SOURCE EXCERPT:
※ ※ ※
I'm curious why no overcab bed? we don't use ours, in fact the mattress has never been used and is still stowed on one of the house spare beds. The space makes for massive very easily accessed stowage for coats and the like.

We are in process of up-sizing and take delivery of a new Mohawk Hi-line on March 1st, (OH was insistent it had to be another overcab bed and for once we were both in agreement!)


----------



## inthezone (Oct 8, 2012)

*over cab bed*

The main reason would be that we like the idea of lockers and if there was just a big hole there it would start to look untidy, plus it would be to much of a faff getting up there to find something that was up there, its just personal choice.

plus we do not intend anyone else to be on our trips, so we don't need any other space for sleeping, I know that the commanche is very large for two people but we have decided to indulge ourselves with a lot of luxury,


----------



## steco1958 (Mar 5, 2009)

I have to say, that no body can make this decision for you !!

Everyone can give you advice, and you can look at that advice, but seriously, the amount of money you are thinking of shelling out, are you going to listen to people you do not know ?

I don't think so.

I suggest you have a think on how you are going to use the MH, where you are going to use the MH.

Make a list of the facilities that are must haves, nice to have, don't need, and don't want.

Then go and sit in each of the models, and others and do a comparison, you will know which one is best for you, and when you get to that position, then and only then should you consider buying it.

Steve


----------



## DJP (May 9, 2005)

I would go for the latest model year that meets your budget. A 2009 would have no warranty left, 2010 would have 1 year and so on. You can extend the warranty for a few hundred pounds as long as services and habitation checks are up to date.
I would also go for an automatic, the clutch seems more reliable and as the 3ltr manual suffered from reverse gear shudder (try a search on shudder) the auto or Comfortmatic doesn't have the same problem for some reason. Buy from a trusted dealer with a good reputation and you will not regret your choice.
The difference in model years are only really minor cosmetic changes to colours of furnishings, wall boards, radio head unit (with or without sat nav) and the later choice of low line (which I think is your choice, or super low line (huge roof heki at front and loss of cupboards).


----------



## duds (Sep 23, 2007)

Remember always that Autotrail is NOT a British company but now part of huge mass production Italian Trigano group


----------



## DJP (May 9, 2005)

duds said:


> Remember always that Autotrail is NOT a British company but now part of huge mass production Italian Trigano group


correct it is not a British company BUT the vans are BUILT or assembled in BRITAIN, maybe by some foreign workers, but still considered to be the BEST of BRITISH Motorhomes.


----------



## duds (Sep 23, 2007)

I hope you will be proud of your British assembled motor home but it is not a caravan this time and I suggest you first speak to a number of different dealers selling them. They certainly are the most seen on British roads today and dealerships abound but is the quality and longevity there today ? Assess for yourself and then live with it. Despite best time efforts and trouble I bought the wrong layout thrice ! !


----------



## DJP (May 9, 2005)

They are the most seen on British roads as Auto Trail currently hold around 25% of the UK market or 1 in 4 vans sold today.
The quality is second to none, there are lots of vans still on the road which were built by Auto Trail over 20 years ago, There are 1000,s of vans around from the boom years of 2005/6 onwards and still in pristine condition and in regular use.
※ ※ ※
EXERCISE TASK:
Write the next part of the motorhome forum thread, picking up right after its final sentence. The material has nothing to do with this.

MATERIAL PROVIDED:
※ ※ ※
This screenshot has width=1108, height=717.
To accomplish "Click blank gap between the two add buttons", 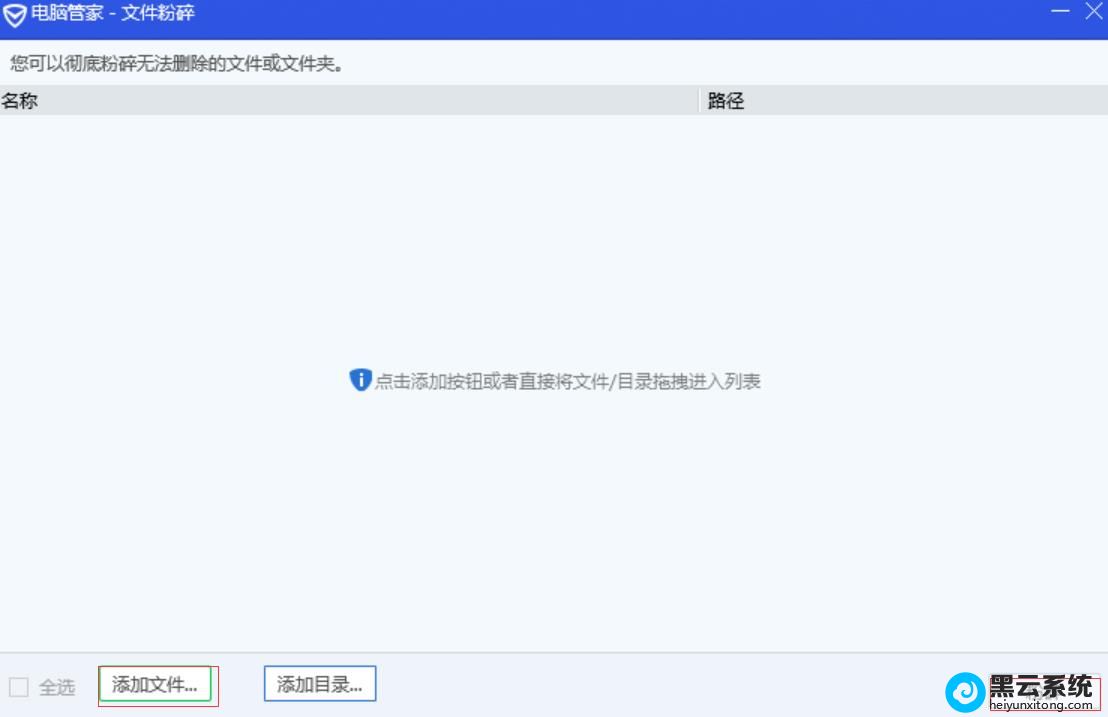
※ ※ ※
RESULT OF THIS TASK:
Yes you will hear the odd moan and groan about build quality but with such a massive market share there are bound to be some niggles. What you DON'T hear are the comments from the many 1000's of happy owners. People only tend to write and complain, but rarely give praise, unless asked.

NO, I do not work for Auto Trail or any dealer, I am just a very happy owner, now on my 4th AutoTrail Luxury UK built Motor Home!


----------



## premiermotorhomes (Feb 13, 2008)

duds said:


> Remember always that Autotrail is NOT a British company but now part of huge mass production Italian Trigano group


Auto-Trail is a British company, however it's parent company is French; Trigano Enterprise who are a large company, and own many others such as CI and Chausson, and UK wholesalers such as ET Riddiough and Grove Products.

Irrespective of where the motorhome is constructed, most of its component parts such as appliances etc are sourced from other companies such as Truma, Alde, Thetford who are European, so noone is ever really buying a fully British motorhome, or a motorhome from any other country of origin.

Trigano is comprised of many small and large family companies as this is how they like to operate. ET Riddiough has only recently been purchased by Trigano, and I was expecting them to close and transfer all business to Grove products due to the similar product ranges. This didn't happen despite the sense it made to do it. Trigano may be a large company, but they don't necessarily operate like one, and the companies they own are able to operate to meet their business needs with the support of Trigano behind them to ensure they future viability.

No motorhome in mass produced, they are still all hand built to order, and Auto-Trail is one of if not the largest UK manufacturers meeting the requirements of the UK market who have a loyal established customer base.

How many companies are still British? A good many are now absorbed in to the ownership of other companies from both the UK and abroad. This now appears to be commonplace and in some cases I would assume is why we haven't lost the brand names we are all familiar with, and have grown up with.

I think its just a sign of the times.

Regards,
Chris


----------



## inthezone (Oct 8, 2012)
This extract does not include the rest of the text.